Adaptive learning rate in ResNet-50

Learning rate is a particular issue in deep learning. A high learning rate causes weight updates that will be too large, and the performance of the model will oscillate over training epochs. A learning rate that is too low may never converge or may get stuck in the local solution. Thus, this study adopts the adaptive learning rate for ResNet-50, as follows:

  1. (1)

    Set learning rate (\(lr\)=0.01) and \(factor(0.5)\)

  2. (2)

    Set the low bound of \(lr\), where \(lr>0\)

  3. (3)

    If the performance of ResNet-50 fails to change every two epochs, the learning rate will be adjusted according to Eq. (3):

    $${lr}^{^{\prime}}=lr*factor$$
    (3)

Regularization

Regularization can be employed to minimize the overfitting of the training model [34]. There are two common methods: L1 and L2 regularization. This study applies both L1 and L2 regularization, with kernel_regularizer, which applies a penalty on the layer’s kernel [35, 36], and activity_regularizer, which applies a penalty on the layer’s output [37].

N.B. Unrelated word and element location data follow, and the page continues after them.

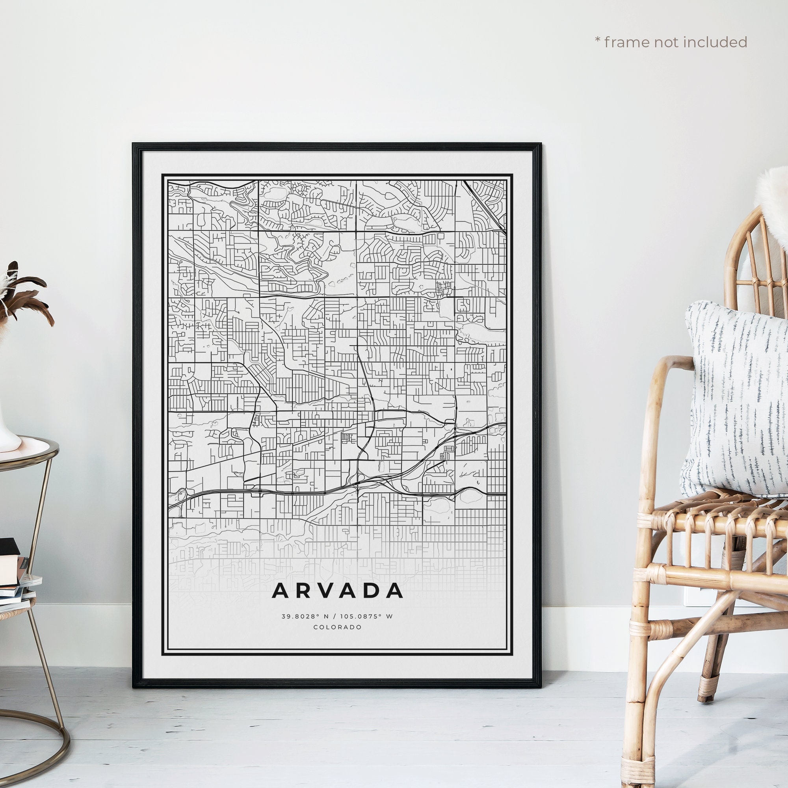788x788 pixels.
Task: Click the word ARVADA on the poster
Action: coord(337,591)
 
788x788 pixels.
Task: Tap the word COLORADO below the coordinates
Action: coord(337,627)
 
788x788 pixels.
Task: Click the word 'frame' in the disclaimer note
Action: coord(628,42)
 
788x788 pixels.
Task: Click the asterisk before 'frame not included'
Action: coord(598,40)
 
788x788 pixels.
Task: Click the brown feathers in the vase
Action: coord(24,294)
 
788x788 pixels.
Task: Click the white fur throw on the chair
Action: coord(771,204)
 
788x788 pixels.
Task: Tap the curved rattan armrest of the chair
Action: coord(669,367)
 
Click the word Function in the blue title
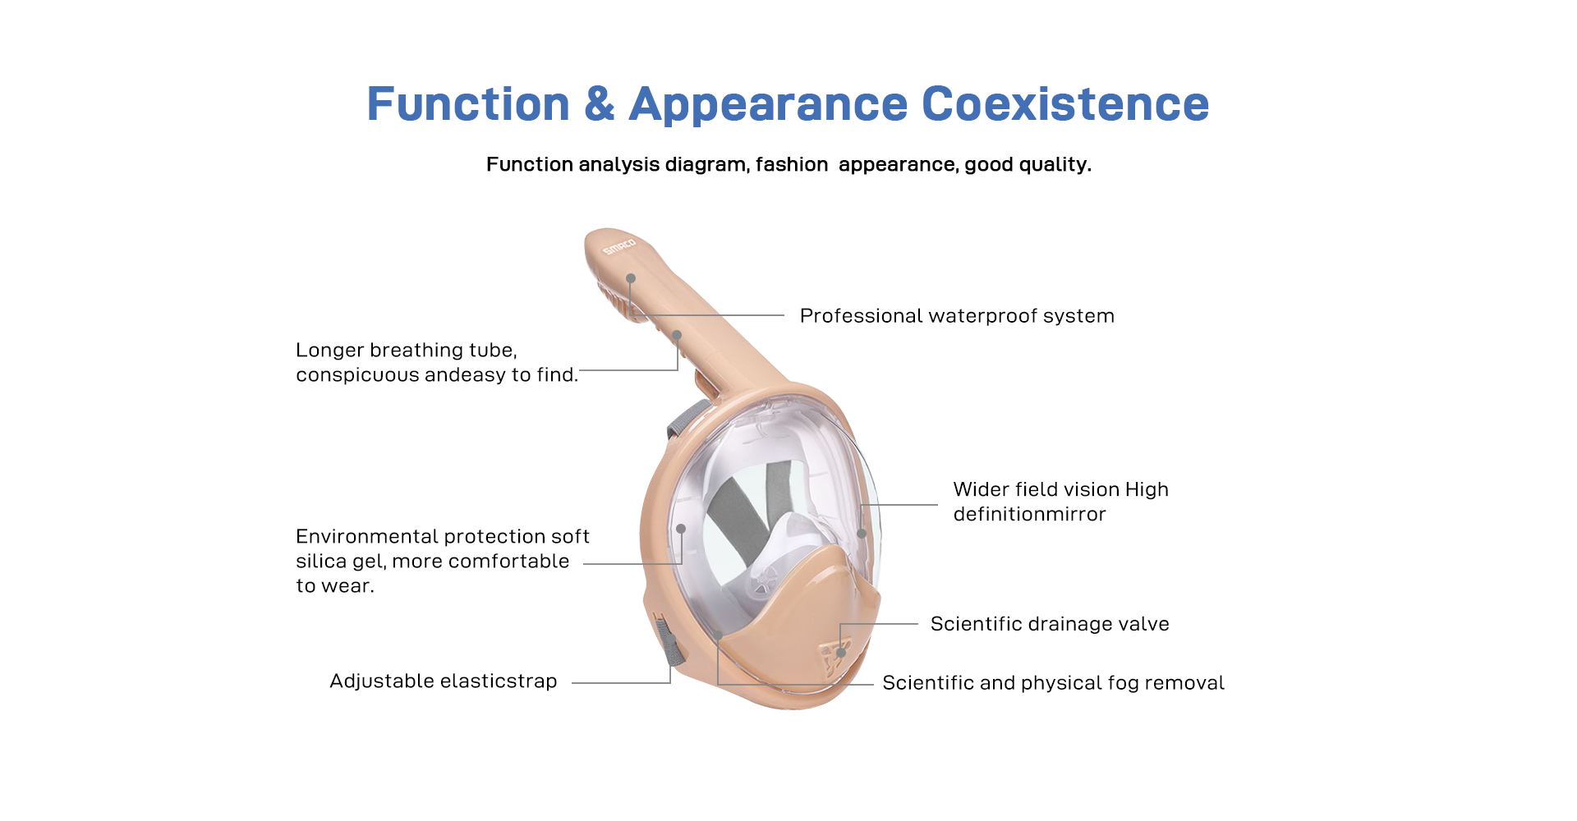pyautogui.click(x=468, y=104)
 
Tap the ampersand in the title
pyautogui.click(x=600, y=104)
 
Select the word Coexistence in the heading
pyautogui.click(x=1065, y=104)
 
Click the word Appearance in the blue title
pyautogui.click(x=769, y=106)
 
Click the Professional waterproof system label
pyautogui.click(x=957, y=316)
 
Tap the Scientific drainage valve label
pyautogui.click(x=1050, y=624)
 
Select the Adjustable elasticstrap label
pyautogui.click(x=444, y=681)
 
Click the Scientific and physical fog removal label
pyautogui.click(x=1053, y=683)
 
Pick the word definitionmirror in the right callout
pyautogui.click(x=1030, y=514)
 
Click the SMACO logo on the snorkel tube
pyautogui.click(x=619, y=246)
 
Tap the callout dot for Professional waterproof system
pyautogui.click(x=631, y=278)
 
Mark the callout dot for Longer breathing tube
pyautogui.click(x=678, y=335)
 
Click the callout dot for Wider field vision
pyautogui.click(x=862, y=534)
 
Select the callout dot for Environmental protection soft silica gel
pyautogui.click(x=681, y=529)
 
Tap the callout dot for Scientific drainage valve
pyautogui.click(x=841, y=654)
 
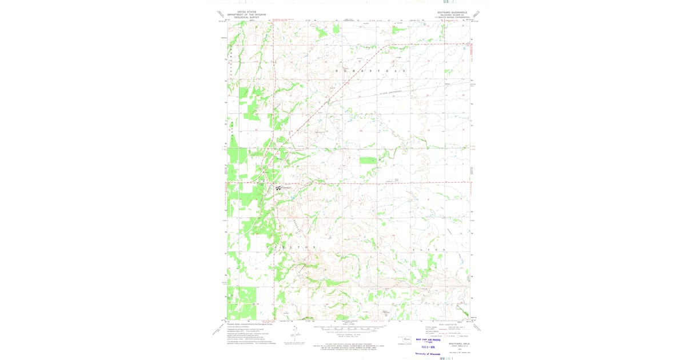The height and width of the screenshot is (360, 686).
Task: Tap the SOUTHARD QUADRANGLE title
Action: tap(452, 12)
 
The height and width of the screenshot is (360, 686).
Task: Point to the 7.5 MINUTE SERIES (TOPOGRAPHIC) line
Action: tap(452, 17)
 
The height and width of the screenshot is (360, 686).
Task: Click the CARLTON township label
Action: tap(292, 247)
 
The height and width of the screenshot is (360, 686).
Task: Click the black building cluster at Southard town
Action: tap(278, 187)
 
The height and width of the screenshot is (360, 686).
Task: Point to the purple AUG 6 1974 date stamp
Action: tap(429, 346)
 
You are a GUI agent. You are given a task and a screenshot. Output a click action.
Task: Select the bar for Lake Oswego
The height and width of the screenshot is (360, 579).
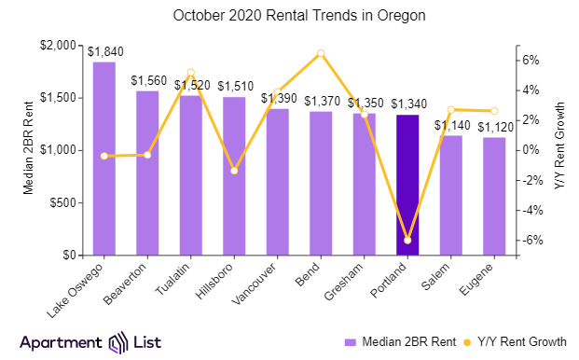tap(103, 159)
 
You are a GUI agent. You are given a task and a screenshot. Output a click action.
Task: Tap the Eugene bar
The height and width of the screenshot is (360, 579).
tap(494, 196)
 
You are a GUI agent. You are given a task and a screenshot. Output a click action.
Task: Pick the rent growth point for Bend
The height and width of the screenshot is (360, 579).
tap(321, 53)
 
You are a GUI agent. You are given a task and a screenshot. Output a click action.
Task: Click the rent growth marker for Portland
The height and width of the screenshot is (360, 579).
tap(407, 241)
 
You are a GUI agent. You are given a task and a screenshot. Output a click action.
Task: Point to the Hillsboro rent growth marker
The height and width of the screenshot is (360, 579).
tap(234, 171)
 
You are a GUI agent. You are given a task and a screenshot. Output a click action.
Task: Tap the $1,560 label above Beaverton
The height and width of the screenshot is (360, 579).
tap(148, 81)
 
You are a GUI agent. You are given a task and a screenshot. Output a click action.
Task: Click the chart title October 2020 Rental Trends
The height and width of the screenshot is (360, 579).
tap(289, 16)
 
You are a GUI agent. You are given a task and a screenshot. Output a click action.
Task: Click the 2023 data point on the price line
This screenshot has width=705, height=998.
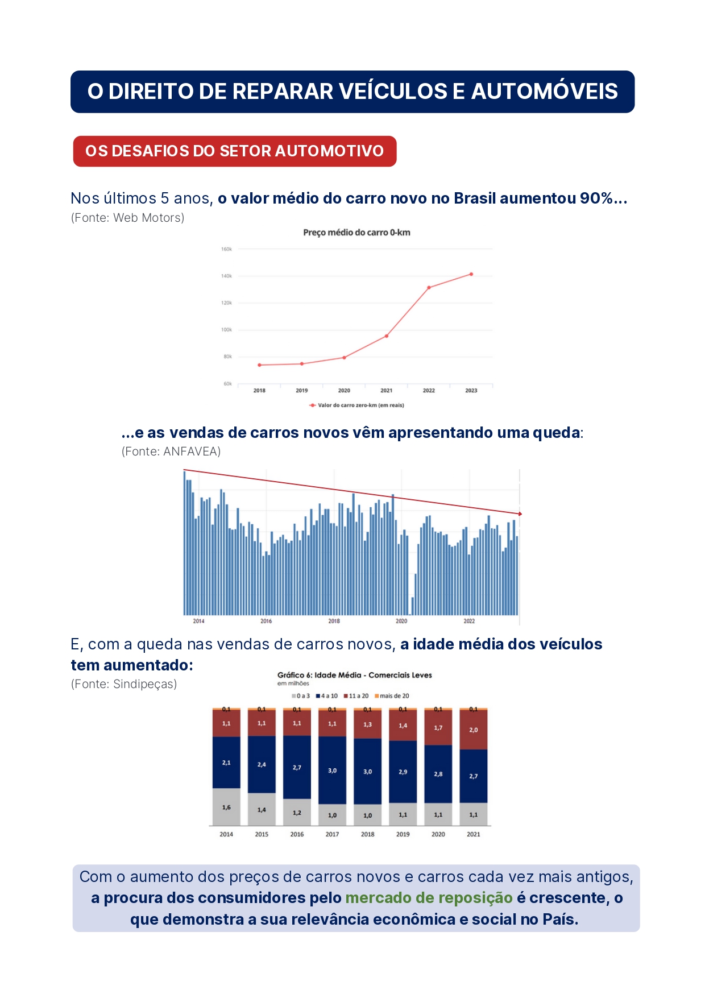click(471, 274)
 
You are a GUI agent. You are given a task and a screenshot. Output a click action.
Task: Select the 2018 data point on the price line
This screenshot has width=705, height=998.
click(259, 365)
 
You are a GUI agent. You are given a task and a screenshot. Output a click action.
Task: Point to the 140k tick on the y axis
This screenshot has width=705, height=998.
click(227, 276)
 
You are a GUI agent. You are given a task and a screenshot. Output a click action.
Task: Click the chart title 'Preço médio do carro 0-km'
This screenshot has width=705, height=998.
click(356, 233)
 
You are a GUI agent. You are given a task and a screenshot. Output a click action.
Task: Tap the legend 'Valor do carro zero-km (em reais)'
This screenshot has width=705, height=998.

Obtain suitable features from conv5_block1_out and conv5_block2_out in ResNet-50

A visualization tool can be applied to observe the features in different layers in ResNet-50 [38,39,40]. In the conv5_block1_out and conv5_block2_out layers, Fig. 12a, b shows the distinctive features, which indicate the bleeding part in red color. However, the bleeding part in red does not appear clearly in the final layer in ResNet-50 (Fig. 12c). If the features of two layers could be combined (Fig. 12d), the accuracy of DR grading should be improved. Therefore, this study performs different operations to combine the features of conv5_block1_out with those of conv5_block2_out.

Fig. 12
figure 12

Visualization of features in the conv5_block1_out (a) and conv5_block2_out layers of ResNet-50 (b). Features from the final layer in ResNet-50 (c). Feature production by (a)*(b) (d)

Online DR grading system

This study adopts Python, html and JavaScript for web development. Functions include a web application framework, sitemap management, and web interactive design. The online DR grading system can be accessed by “post,” which is a request method supported by HTTP, used by the World Wide Web as a server. Thus, users can upload their fundus image through the online DR grading system, and the training model in the server can grade the image to evaluate whether DR is present. Then, the results will be returned and shown on the website. Figure 13 shows the flowchart of the online DR grading system. The Online DR grading system was only set up in the local area network (LAN) of Ming Chi University of Technology (MCUT) to test the performance of the online DR grading system to verify that the system can detect DR conditions in real-time.

Fig. 13
figure 13

The flowchart of the online DR grading system

Availability of data and materials

The datasets used and/or analyzed during the current study available from the corresponding author on reasonable request.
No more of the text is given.